-- BEGIN THE INPUT --
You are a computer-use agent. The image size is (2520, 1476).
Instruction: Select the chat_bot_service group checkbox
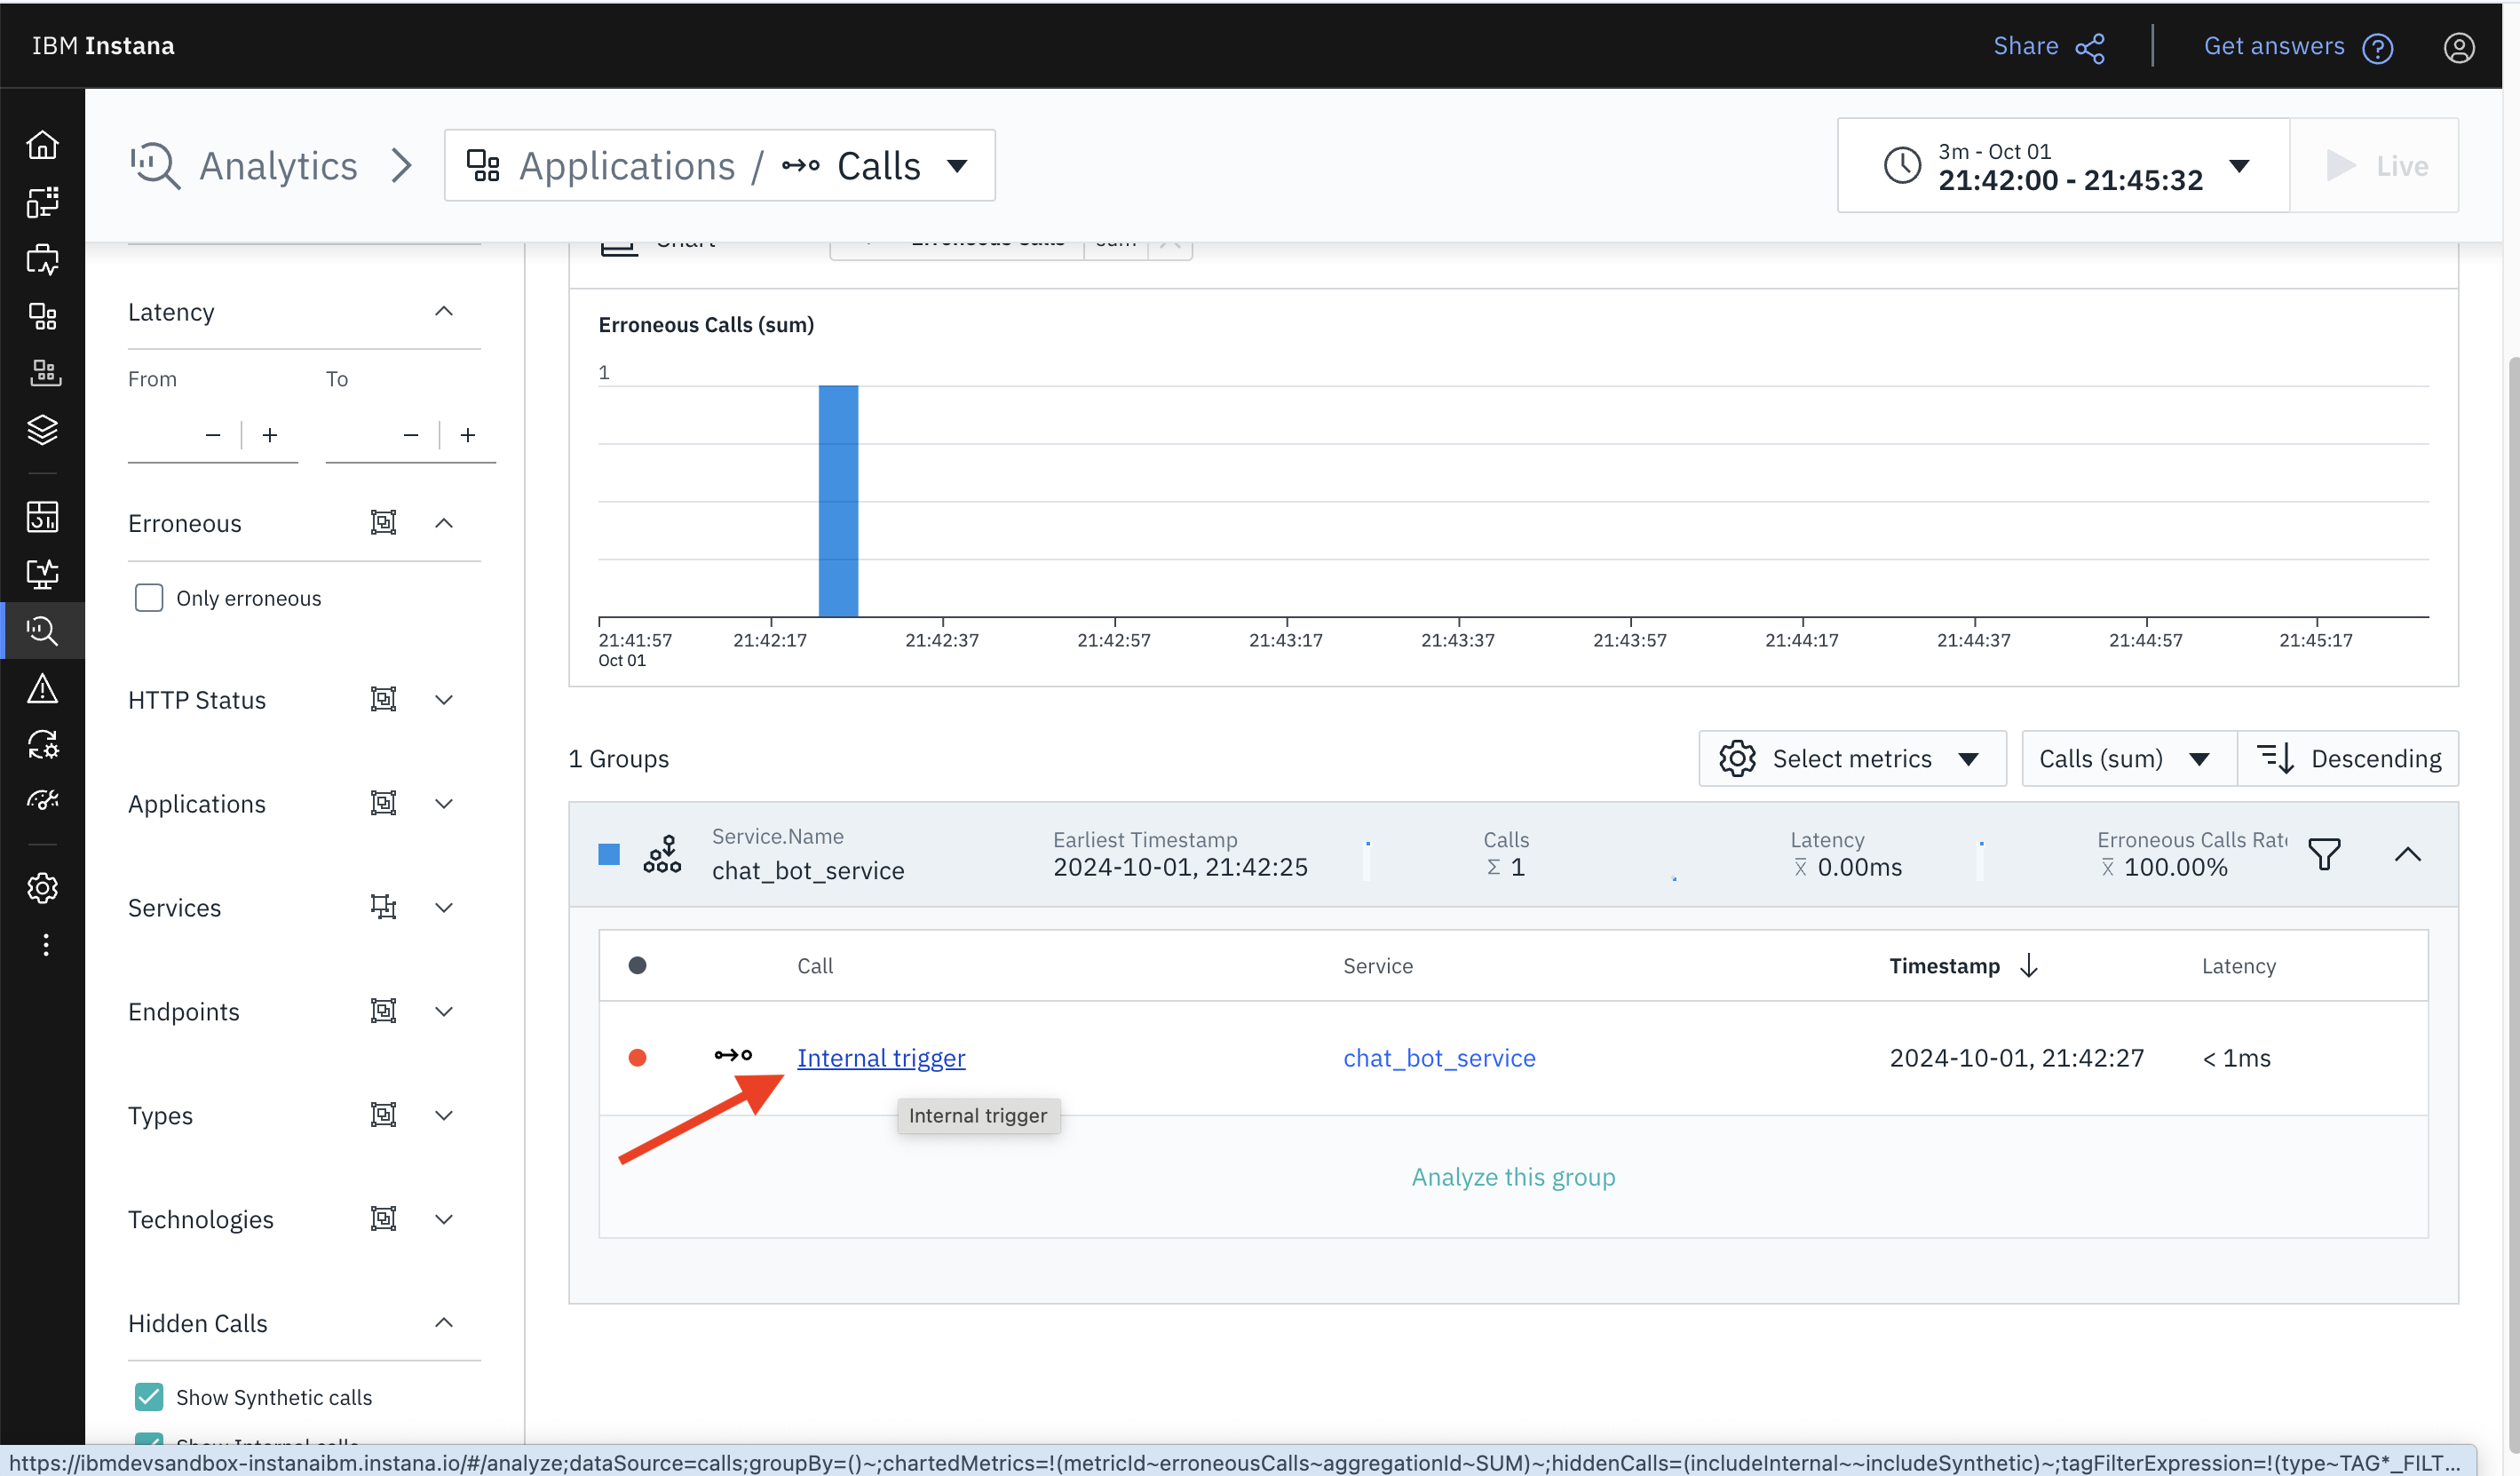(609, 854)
-- END THE INPUT --
-- BEGIN THE INPUT --
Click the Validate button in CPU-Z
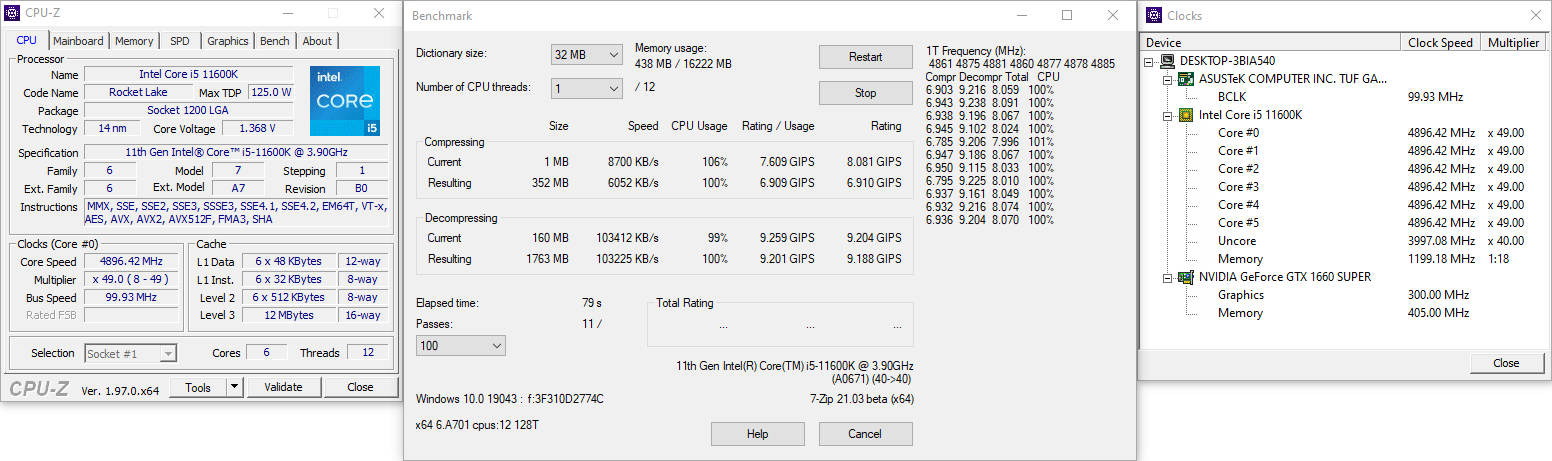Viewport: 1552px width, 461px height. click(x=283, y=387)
-- END THE INPUT --
EXERCISE PROMPT => Show every line above that contains the string "computer", copying each one in full. Letter case counts.

TASK RESULT =>
You are a computer-use agent. The image size is (2520, 1476).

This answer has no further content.